A second water supply pipe 13 is connected between the high pressure pumping heater 4 and the water tank 5, and the second water supply pipe 13 can convey the deoxidized salt-free water in the water chamber of the high pressure pumping heater 4 to the water tank 5. A two-way flow meter 131 is provided on the second water supply pipe 13, the two-way flow meter 131 being used to monitor the amount of deoxygenated, saltless water entering and exiting the water tank 5.

A third water supply pipe 14 is connected between the high-pressure pumping heater 4 and the boiler 6, and the third water supply pipe 14 can convey the deoxidized salt-free water in the water chamber of the high-pressure pumping heater 4 to the boiler 6; and the second water supply pipe 13 is communicated with the third water supply pipe 14, and the oxygen-removed and salt-free water in the water tank 5 can be introduced into the boiler 6 through the second water supply pipe 13 and the third water supply pipe 14. A boiler feed water pump 141 is provided on the third water supply pipe 14, and the boiler feed water pump 141 is used to pressure-feed the oxygen-removed and salt-free water to the boiler 6.

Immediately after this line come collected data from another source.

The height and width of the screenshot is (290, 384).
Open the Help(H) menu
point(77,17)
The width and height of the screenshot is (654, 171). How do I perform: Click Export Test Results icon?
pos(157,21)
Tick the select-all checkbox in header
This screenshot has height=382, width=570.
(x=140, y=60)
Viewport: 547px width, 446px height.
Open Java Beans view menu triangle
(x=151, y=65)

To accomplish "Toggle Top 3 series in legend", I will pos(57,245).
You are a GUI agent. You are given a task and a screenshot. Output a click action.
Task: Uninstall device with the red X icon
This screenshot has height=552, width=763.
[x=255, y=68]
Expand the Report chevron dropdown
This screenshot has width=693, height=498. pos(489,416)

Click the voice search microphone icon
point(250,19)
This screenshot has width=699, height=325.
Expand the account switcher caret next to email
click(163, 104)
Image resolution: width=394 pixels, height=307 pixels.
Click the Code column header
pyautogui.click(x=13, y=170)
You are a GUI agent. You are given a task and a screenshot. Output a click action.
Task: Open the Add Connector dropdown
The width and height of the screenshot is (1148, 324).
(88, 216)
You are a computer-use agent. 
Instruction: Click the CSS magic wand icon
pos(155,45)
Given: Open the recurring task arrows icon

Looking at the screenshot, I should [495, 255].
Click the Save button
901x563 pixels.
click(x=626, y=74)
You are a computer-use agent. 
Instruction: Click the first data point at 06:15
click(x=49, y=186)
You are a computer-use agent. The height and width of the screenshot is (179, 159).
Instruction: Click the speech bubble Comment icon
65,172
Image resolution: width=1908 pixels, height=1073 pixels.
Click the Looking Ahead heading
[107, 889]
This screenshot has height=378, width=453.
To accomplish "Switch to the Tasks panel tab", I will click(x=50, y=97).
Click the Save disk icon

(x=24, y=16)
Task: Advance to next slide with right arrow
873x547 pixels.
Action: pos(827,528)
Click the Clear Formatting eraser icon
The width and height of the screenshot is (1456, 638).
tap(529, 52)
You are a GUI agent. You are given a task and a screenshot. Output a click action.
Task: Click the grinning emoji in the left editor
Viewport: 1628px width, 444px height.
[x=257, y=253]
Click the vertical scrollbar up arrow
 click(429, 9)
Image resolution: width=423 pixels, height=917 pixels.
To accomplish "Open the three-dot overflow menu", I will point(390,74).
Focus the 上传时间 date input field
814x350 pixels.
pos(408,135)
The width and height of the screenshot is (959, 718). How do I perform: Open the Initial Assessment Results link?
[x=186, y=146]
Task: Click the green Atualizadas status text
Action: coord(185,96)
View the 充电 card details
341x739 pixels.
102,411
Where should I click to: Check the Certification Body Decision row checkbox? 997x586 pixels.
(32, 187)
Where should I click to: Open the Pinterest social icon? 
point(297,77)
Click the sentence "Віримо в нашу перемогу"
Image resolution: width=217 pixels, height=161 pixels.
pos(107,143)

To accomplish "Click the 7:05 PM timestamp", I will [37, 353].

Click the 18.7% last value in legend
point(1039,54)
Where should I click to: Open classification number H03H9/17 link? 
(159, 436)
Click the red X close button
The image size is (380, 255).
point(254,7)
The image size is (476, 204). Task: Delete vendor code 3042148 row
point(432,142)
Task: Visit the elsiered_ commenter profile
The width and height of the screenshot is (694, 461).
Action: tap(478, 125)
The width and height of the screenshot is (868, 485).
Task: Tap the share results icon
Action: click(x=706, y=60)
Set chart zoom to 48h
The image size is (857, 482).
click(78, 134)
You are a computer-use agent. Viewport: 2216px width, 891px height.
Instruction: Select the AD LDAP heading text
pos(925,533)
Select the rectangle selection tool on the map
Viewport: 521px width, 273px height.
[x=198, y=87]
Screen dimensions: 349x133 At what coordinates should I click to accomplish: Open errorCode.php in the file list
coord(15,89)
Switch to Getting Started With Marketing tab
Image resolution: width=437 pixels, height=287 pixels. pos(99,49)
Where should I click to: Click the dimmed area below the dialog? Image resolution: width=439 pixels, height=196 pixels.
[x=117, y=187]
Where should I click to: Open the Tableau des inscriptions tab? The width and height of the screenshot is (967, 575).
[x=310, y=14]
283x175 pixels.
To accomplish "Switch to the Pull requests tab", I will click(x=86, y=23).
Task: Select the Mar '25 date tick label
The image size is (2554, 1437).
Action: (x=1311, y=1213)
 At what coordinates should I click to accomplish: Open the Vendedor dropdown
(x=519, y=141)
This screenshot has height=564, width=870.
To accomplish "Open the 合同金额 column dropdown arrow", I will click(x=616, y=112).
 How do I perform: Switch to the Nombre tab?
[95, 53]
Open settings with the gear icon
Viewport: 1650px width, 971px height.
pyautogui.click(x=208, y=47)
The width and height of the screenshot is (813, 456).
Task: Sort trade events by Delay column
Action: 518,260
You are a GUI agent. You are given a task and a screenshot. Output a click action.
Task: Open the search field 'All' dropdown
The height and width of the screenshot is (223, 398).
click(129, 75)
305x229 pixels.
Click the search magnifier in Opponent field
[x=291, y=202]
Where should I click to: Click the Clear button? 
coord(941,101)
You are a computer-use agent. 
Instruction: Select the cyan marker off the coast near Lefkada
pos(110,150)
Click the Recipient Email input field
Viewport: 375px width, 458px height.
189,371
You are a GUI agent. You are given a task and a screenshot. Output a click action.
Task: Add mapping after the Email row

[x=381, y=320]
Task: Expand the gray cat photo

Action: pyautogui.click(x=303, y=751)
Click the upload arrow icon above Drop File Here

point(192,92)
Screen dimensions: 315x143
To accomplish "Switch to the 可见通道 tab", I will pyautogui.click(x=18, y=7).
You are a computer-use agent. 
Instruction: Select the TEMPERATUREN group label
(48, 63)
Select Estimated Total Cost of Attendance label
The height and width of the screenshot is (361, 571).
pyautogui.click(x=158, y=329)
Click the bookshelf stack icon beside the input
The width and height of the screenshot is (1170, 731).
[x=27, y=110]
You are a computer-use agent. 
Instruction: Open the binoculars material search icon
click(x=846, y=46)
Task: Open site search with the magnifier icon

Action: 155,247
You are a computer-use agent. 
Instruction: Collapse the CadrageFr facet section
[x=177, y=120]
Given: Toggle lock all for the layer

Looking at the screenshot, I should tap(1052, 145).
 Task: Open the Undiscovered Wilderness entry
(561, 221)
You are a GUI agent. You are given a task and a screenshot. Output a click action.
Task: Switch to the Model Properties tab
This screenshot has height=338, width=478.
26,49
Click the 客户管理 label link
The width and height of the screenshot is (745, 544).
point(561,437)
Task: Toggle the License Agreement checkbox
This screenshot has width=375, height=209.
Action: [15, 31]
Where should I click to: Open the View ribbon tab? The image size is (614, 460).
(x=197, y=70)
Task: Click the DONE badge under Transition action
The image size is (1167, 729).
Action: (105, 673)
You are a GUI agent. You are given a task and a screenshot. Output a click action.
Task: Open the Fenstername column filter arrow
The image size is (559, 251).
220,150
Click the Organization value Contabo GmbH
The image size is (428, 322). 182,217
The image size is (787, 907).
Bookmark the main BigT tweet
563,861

The desuperheater 7 is arranged between the two-pumping high-pressure heater 3 and the one-pumping high-pressure heater 4, a fourth water supply pipe 15 is connected between the two-pumping high-pressure heater 3 and the desuperheater 7, a fifth water supply pipe 16 is connected between the desuperheater 7 and the one-pumping high-pressure heater 4, the oxygen-removing salt-free water in the water chamber of the two-pumping high-pressure heater 3 enters the water chamber of the desuperheater 7 through the fourth water supply pipe 15, and the oxygen-removing salt-free water in the water chamber of the desuperheater 7 enters the water chamber of the one-pumping high-pressure.

A steam supply pipe 17 is connected between the boiler 6 and the back pressure turbine 1, and the boiler 6 heats the deoxidized salt-free water into steam and transmits the steam to the back pressure turbine 1 through the steam supply pipe 17.

A steam balance pipe 18 is connected between the top of the water tank 5 and the steam chamber of the desuperheater 7, a steam extraction pipe 12 is also connected with the steam chamber of the desuperheater 7, steam in the steam extraction pipe 12 is cooled to saturation temperature through the desuperheater 7, and saturated steam enters the top of the water tank 5 through the steam balance pipe 18.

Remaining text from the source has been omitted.